The weakening of the G-20 might become a catalyst for reinvigorating BRICS (Brazil, Russia, India, China and South Africa). It means that the vast business opportunity awaiting the war-torn Europe is being lost. The saner elements comprising civil societies across the continents have bemoaned that yet another opportunity for peace was lost, but China’s strongman, Xi Jinping, as usual smiled. “The buffoons in the Whitehouse have given his country the resource-starved countries, including the vast lands of Eurasia on a platter,” confides a former Indian diplomat to this writer.

China’s Double-speak 

Being aware of the double-speak of Beijing, whether it was ‘Panchsheel’ or its leaders talking about peace, India and China were seen together in refusing to condemn Russia in the ongoing European conflict. It is believed that Russians are aware that the new dose of the Chinese financial assistance estimated to be more than a billion USD to Pakistan is being promptly used by Pakistan to speed up loading of explosives to the Ukraine-bound ships via German ports.
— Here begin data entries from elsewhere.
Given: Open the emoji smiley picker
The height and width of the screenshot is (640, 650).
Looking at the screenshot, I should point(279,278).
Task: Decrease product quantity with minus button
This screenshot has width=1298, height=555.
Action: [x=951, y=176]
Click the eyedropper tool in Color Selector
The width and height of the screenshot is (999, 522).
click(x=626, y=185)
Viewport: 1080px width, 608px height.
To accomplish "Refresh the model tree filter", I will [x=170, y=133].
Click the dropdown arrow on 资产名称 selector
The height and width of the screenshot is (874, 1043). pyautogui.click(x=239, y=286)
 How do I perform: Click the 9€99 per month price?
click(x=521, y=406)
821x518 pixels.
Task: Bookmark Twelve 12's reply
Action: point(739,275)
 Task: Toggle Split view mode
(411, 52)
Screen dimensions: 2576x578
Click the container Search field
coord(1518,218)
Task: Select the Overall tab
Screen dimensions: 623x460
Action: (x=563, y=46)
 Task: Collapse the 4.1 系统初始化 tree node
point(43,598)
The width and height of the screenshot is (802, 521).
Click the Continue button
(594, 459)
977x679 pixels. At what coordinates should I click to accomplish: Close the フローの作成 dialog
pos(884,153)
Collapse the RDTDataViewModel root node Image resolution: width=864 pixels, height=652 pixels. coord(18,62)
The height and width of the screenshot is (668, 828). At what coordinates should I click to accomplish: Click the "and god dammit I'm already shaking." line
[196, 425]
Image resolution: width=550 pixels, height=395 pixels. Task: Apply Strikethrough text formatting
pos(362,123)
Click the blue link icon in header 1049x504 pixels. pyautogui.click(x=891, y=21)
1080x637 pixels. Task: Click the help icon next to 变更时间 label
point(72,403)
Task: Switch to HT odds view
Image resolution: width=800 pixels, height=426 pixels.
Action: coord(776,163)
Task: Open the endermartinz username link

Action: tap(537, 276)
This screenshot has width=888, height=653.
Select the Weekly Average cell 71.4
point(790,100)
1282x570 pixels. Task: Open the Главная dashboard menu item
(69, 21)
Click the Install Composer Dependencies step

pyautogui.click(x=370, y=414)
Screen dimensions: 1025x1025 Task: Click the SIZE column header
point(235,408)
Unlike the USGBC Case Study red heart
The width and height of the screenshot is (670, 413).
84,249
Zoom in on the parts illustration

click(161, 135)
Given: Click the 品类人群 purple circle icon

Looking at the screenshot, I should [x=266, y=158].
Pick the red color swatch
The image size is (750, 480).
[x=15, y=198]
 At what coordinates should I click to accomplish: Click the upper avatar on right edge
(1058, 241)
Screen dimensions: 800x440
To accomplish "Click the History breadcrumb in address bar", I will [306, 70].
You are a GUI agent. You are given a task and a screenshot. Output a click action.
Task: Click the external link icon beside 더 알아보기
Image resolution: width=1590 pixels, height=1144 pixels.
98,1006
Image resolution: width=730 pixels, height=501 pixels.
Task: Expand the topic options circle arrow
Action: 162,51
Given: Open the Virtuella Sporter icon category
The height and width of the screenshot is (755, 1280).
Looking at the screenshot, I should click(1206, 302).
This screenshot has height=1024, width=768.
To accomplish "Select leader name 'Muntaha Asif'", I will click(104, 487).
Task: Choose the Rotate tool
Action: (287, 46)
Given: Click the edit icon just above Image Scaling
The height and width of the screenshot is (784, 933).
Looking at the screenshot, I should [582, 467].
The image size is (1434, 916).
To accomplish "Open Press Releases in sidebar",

Amidst the Chinese policy of holding with the hare while running with the hounds, India has betrayed both maturity and sagacity by resisting the demand of the Western powers to formally blame Russia for the conflict at G-20. She has also been ‘cool’ to the US suggestion that India should float a new peace plan in response to China’s proposed ceasefire plan already with Ukraine.

There are discussions among foreign affairs experts, whether PM Narendra Modi has invoked the 68-year old concepts of the ‘Panchsheel’ or non-aligned movement, which was initiated in April 1955. The representatives of as many as 29 governments of Asian and African nations had gathered in Bandung, Indonesia to discuss peace and the role of the Third World in the Cold War, economic development, and decolonization. The process of giving recognition to these impoverished countries has again begun from the soil of Indonesia. The venue this time was Bali, about nine hundred kilometres from Bandung, when India assumed the presidency of G-20.

Modi’s stress on the economic developments of the Global South reminds veteran Indian diplomats about the non-alignment movements. Interestingly, during the fifties, the USA was opposed to this idea and now it feels that Modi is not behaving like a leader of a satellite state. The recently released American documents, which were archived, reveal that the then PM Jawharlal Nehru’s initiative for peace at the Bandung Conference was taken as a Communist tilt of the countries of Asia and Africa, now again Modi might face the American wrath. Earlier, President Trump was heard expressing his disquiet that “India does not abide by us”. 

The Chinese peace proposals, which are yet to be made public, are believed to be rooted in the Five Principles of Peaceful Co-existence. It is also incorporated in the preamble to the Chinese constitution. They are mutual respect for each other’s territorial integrity and sovereignty, mutual non-aggression, mutual non-interference in each other’s internal affairs, equality and co-operation for mutual benefit, and peaceful co-existence. It was a part of the Sino-Indian Accord, but it did not prevent China from invading India in 1962 or quietly funding and training insurgents in her north-eastern states.

The mankind, thus, continues to be facing unprecedented ‘trust-deficit’ among nation states and even within alliances. The G-20 could have ushered in a peace process, but the opportunity was lost.